### TASK DATA
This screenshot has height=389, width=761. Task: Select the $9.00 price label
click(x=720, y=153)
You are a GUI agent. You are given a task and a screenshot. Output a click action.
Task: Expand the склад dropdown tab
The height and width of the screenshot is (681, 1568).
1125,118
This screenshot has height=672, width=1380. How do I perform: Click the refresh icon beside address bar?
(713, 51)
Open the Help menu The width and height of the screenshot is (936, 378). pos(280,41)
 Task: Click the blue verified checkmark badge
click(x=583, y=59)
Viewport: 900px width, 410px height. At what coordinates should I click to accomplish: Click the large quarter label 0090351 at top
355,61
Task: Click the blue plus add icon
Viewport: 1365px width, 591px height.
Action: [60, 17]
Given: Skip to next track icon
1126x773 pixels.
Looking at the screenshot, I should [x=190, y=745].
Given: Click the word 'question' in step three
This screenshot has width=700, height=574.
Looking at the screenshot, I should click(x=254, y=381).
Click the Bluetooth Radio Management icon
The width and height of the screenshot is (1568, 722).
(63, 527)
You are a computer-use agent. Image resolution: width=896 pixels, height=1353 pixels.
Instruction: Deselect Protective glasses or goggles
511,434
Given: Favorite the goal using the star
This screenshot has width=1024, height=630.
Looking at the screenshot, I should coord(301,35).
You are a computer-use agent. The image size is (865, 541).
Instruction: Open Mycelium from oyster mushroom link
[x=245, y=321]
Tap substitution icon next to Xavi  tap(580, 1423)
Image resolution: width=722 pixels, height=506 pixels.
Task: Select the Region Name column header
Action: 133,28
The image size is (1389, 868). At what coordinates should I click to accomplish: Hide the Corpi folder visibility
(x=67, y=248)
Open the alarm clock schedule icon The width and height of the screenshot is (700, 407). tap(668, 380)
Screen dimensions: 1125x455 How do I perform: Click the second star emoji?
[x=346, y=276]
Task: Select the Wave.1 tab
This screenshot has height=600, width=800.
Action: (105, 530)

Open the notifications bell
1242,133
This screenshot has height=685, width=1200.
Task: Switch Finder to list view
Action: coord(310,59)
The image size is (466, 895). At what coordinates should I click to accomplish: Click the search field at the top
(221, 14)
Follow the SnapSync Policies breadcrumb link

### BRIEF
Write out every line of the data exactly, leaving nothing out.

### WRITTEN RESPONSE
This screenshot has height=389, width=761. Task: Select the $9.00 price label
click(x=720, y=153)
You are a GUI agent. You are given a task and a screenshot. Output a click action.
Task: Expand the склад dropdown tab
The height and width of the screenshot is (681, 1568).
1125,118
This screenshot has height=672, width=1380. How do I perform: Click the refresh icon beside address bar?
(713, 51)
Open the Help menu The width and height of the screenshot is (936, 378). pos(280,41)
 Task: Click the blue verified checkmark badge
click(x=583, y=59)
Viewport: 900px width, 410px height. At what coordinates should I click to accomplish: Click the large quarter label 0090351 at top
355,61
Task: Click the blue plus add icon
Viewport: 1365px width, 591px height.
Action: [60, 17]
Given: Skip to next track icon
1126x773 pixels.
Looking at the screenshot, I should [x=190, y=745].
Given: Click the word 'question' in step three
This screenshot has width=700, height=574.
Looking at the screenshot, I should click(x=254, y=381).
Click the Bluetooth Radio Management icon
The width and height of the screenshot is (1568, 722).
(63, 527)
You are a computer-use agent. Image resolution: width=896 pixels, height=1353 pixels.
Instruction: Deselect Protective glasses or goggles
511,434
Given: Favorite the goal using the star
This screenshot has width=1024, height=630.
Looking at the screenshot, I should coord(301,35).
You are a computer-use agent. The image size is (865, 541).
Instruction: Open Mycelium from oyster mushroom link
[x=245, y=321]
Tap substitution icon next to Xavi  tap(580, 1423)
Image resolution: width=722 pixels, height=506 pixels.
Task: Select the Region Name column header
Action: 133,28
The image size is (1389, 868). At what coordinates should I click to accomplish: Hide the Corpi folder visibility
(x=67, y=248)
Open the alarm clock schedule icon The width and height of the screenshot is (700, 407). tap(668, 380)
Screen dimensions: 1125x455 How do I perform: Click the second star emoji?
[x=346, y=276]
Task: Select the Wave.1 tab
This screenshot has height=600, width=800.
Action: (105, 530)

Open the notifications bell
1242,133
This screenshot has height=685, width=1200.
Task: Switch Finder to list view
Action: coord(310,59)
The image size is (466, 895). At what coordinates should I click to accomplish: Click the search field at the top
(221, 14)
Follow the SnapSync Policies breadcrumb link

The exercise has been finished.